TEXTBLOCK »
Teil der eigenen Festung

Im Gegensatz zu Kant vertritt der französische Philosoph Clément Rosset in seinem Buch „Das Reale. Traktat über die Idiotie“ die Auffassung, dass die Dummheit keineswegs „verschlafen, unempfindlich und mumifiziert ist“. Der Dumme verhält sich vielmehr aktiv, flexibel, umsichtig und verausgabt sich nach allen Seiten. Ähnliche Eigenschaften ortete der 2015 verstorbene Philosoph André Glucksmann: „Die Selbstsicherheit der Dummheit ist verblüffend“, notierte er, „Sie hat die Festigkeit des Granits, sie ist hart und bruchfest“.

Zu einem ähnlichen Ergebnis kam der kam der französische Philosoph Alain Roger in seinem Buch „Bréviaire de la bêtise“. Dort zeichnet sich die Dummheit als eine „dünkelhafte Selbstgefälligkeit“ aus, die sich in dem Satz „Ich mache, was ich will!“ ausdrückt. Das Ich verschanzt sich in seinem Charakterpanzer und pflegt darin seine aus Vorurteilen, Klischees und Allgemeinplätzen zusammengesetzte Privatideologie.

Es ist jene Welt, die Platon im Höhlengleichnis beschrieben hat, wo die im Dunkel der Höhle verweilenden Menschen die Wahrheit nur in Form von Schatten erblicken. Was zählt, ist die „Doxa“ - die Meinung, das Vorurteil; sie dominiert die Welt des Alltäglichen.

Dummer Rassismus: Von Hegel bis Schokogetränke

Die „Doxa“ ist ein beliebtes Motiv der Werbemaschinerie, die Konsumgüter anpreist. Als Beispiel für eine besonders dumme Werbung wählt Alain Roger ein Werbeplakat für das Schokoladengetränk „Banania“.

Man sieht einen senegalischen Soldaten, mit einem Gewehrkolben und Gamaschen, der offensichtlich das Getränk genießt. Er sieht heiter und selbstzufrieden aus, strahlt über beide Backen. Für Alain Roger ist diese Darstellung ein Musterbeispiel eines jahrzehntelangen Rassismus, der sich aus dem Kolonialismus ableitet. Das Werbeplakat transportiert die weit verbreiteten Vorurteile „vom einfachen glücklichen Neger, der ausgesprochen dumm, verfressen und sexuell besonders aktiv ist“.

Einträge aus einer Datenquelle
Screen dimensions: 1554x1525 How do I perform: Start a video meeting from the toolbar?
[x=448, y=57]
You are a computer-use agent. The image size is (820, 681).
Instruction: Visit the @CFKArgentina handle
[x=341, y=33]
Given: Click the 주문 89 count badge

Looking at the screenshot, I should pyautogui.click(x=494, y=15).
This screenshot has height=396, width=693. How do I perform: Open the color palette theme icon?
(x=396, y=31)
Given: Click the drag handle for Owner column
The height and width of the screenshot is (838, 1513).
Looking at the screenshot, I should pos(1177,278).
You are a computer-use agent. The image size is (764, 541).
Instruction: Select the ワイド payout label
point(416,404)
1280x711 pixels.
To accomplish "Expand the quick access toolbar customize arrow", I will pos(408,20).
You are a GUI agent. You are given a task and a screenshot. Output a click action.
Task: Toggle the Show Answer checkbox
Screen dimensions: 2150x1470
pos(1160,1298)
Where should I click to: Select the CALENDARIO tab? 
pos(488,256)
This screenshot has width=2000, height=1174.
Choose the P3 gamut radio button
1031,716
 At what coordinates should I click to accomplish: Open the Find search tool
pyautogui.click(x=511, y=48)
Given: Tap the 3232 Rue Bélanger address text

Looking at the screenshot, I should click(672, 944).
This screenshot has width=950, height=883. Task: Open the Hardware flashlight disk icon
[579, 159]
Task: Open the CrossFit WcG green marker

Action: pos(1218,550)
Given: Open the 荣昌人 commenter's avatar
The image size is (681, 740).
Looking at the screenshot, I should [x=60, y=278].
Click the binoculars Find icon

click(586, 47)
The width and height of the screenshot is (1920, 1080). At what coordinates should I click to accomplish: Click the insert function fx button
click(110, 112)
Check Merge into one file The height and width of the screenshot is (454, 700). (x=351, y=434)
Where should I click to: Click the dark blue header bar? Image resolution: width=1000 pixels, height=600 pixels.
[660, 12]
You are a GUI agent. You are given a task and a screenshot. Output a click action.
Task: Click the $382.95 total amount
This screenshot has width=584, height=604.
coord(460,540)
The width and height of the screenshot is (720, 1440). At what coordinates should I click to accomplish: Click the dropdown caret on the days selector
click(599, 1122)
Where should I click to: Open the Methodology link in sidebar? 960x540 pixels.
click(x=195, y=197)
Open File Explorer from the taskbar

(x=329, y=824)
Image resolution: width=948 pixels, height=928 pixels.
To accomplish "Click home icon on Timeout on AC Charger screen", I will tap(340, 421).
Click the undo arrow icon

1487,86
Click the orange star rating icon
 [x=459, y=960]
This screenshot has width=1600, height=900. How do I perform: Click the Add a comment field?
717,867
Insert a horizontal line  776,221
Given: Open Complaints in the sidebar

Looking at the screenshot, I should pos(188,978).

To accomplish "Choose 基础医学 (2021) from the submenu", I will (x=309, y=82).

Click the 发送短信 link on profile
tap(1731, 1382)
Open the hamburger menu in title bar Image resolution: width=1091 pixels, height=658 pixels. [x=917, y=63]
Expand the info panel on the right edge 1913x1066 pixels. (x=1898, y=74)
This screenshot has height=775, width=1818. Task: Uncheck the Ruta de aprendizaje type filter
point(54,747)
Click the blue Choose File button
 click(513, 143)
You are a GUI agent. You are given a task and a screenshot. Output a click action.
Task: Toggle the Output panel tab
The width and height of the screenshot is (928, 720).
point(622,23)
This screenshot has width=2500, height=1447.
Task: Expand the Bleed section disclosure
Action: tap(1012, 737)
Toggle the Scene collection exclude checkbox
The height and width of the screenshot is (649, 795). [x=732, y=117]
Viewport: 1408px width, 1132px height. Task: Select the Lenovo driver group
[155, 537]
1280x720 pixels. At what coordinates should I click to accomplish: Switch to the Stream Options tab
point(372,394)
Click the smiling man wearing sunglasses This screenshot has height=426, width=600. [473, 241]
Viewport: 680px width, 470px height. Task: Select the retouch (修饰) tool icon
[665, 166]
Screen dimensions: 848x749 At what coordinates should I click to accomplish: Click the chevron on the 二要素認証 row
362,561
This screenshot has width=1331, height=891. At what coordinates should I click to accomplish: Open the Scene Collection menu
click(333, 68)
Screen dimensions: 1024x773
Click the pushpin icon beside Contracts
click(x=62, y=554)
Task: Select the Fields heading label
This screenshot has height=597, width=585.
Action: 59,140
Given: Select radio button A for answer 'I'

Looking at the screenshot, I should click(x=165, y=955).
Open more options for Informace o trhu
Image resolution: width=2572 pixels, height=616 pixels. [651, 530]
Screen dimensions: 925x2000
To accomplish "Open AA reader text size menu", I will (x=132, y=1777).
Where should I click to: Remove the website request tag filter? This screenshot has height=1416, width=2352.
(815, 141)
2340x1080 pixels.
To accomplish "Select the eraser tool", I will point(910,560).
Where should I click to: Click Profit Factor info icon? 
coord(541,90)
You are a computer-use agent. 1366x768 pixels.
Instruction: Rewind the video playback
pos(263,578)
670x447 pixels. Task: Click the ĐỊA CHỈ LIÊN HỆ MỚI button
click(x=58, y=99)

KURZE AUFGABE »
Beantworte anhand des Textes über die Dummheit diese Fragen:
1. Wie heißt das Buch, in dem Clément Rosset seine Auffassung über die Dummheit vertritt?
2. In welchem Jahr ist André Glucksmann gestorben?
3. Für welches Getränk wirbt das Plakat, das Alain Roger als Beispiel wählt?

ERWARTETE AUSGABE »
1. „Das Reale. Traktat über die Idiotie“
2. 2015
3. Für das Schokoladengetränk „Banania“